L’anniversaire de la loi Veil, dans un contexte qui a changé car nous sommes désormais beaucoup plus sensibles à la fragilité des vivants, et nous savons que rien ne peut banaliser le drame intime de l’avortement, doit cependant être l’occasion de rappeler que cette loi indispensable a permis d’éviter le pire.
Mais dans le même temps, en augmentant la sphère de ce qui est désormais soumis à la possibilité de choisir, on a probablement encore augmenté l’angoisse.
De moins en moins les enfants arrivent : de plus en plus chacun d’eux doit avoir été voulu.
Comme l’explique Luc Boltanski dans le livre qu’il vient de publier » La condition fœtale » (1), lorsque l’avortement, jadis clandestin, a en quelque sorte éclaté au grand jour, il a dévoilé le caractère tragique de la condition humaine.
Face à lui, chacun prend conscience qu’il aurait pu ne pas exister, qu’il est bien sûr irremplaçable mais dans le même temps tout à fait remplaçable.
Rompant cette alternative, les deux postures extrêmes qui se sont opposées ont été deux tentatives pour évacuer le tragique : la première en estimant que l’embryon est un matériau de la vie qui appartient à la femme, et que l’enfant peut emprunter en quelque sorte indifféremment n’importe quel de ces matériaux ; la seconde en lui conférant dès la conception un statut de personne irremplaçable et vulnérable, devant être protégée à tout prix.

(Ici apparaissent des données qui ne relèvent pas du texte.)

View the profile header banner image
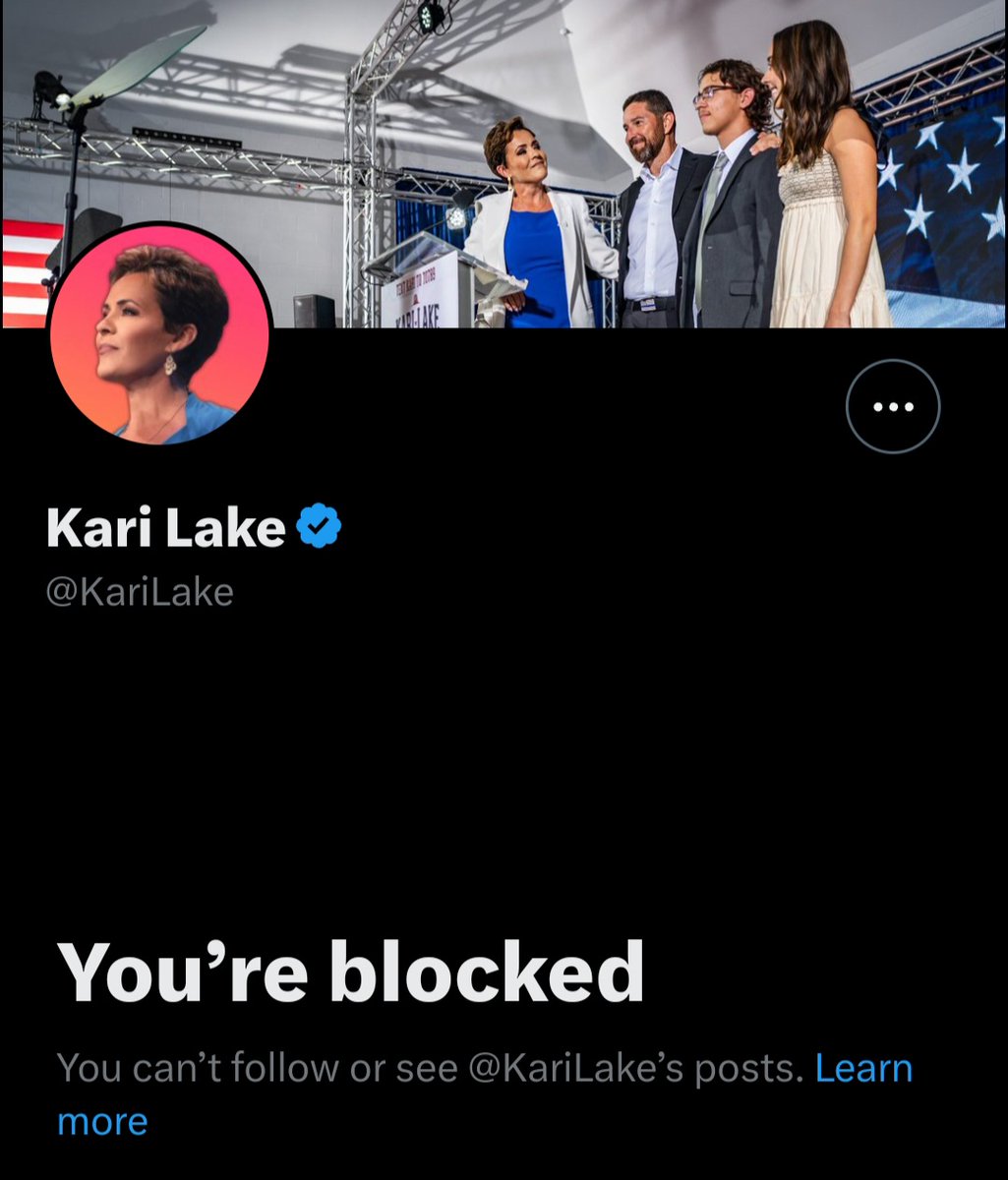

Mais le tragique qu’avait bien révélé la loi Veil, et souligné le texte de la Fédération protestante il y a 10 ans (l’embryon est à la fois complètement une personne et pas du tout une personne) est que l’embryon, dépend de ce que nous en faisons, et notre responsabilité ne peut être déchargée sur un quelconque statut de l’embryon.
Or cette responsabilité semble trop angoissante, et on la fuit aujourd’hui dans la nouvelle idéologie du projet.
Pas d’enfant sans projet.
Les bons fœtus, ceux qui sont voulus, s’inscrivent dans un projet parental.
Et cette conception amputée et effrayante du lien, de la rencontre, comme une de ces nouvelles idoles que dénonçait Ellul, est en train de submerger nos vies.